• **WORK ORDER**:
Please copy all of the entries exactly, but drop every picture.

** Opening GIVEN DATA block **

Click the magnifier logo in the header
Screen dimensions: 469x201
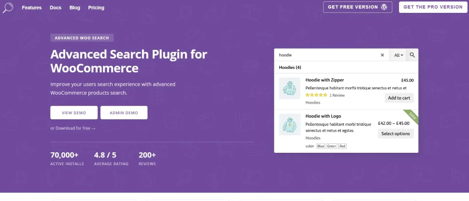(x=8, y=7)
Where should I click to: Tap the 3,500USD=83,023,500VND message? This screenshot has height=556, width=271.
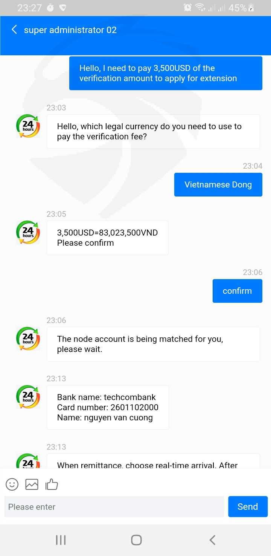107,238
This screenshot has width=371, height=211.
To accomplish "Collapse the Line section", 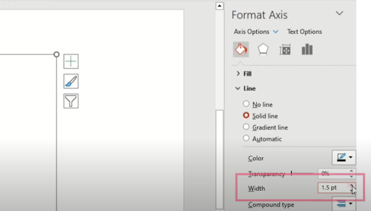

** Closing GIVEN DATA block **

• **ANSWER TO THIS PROBLEM**:
Click the magnifier logo in the header
Screen dimensions: 469x201
(x=8, y=7)
Where should I click to: Tap the 3,500USD=83,023,500VND message? This screenshot has height=556, width=271.
107,238
This screenshot has width=371, height=211.
To accomplish "Collapse the Line section", 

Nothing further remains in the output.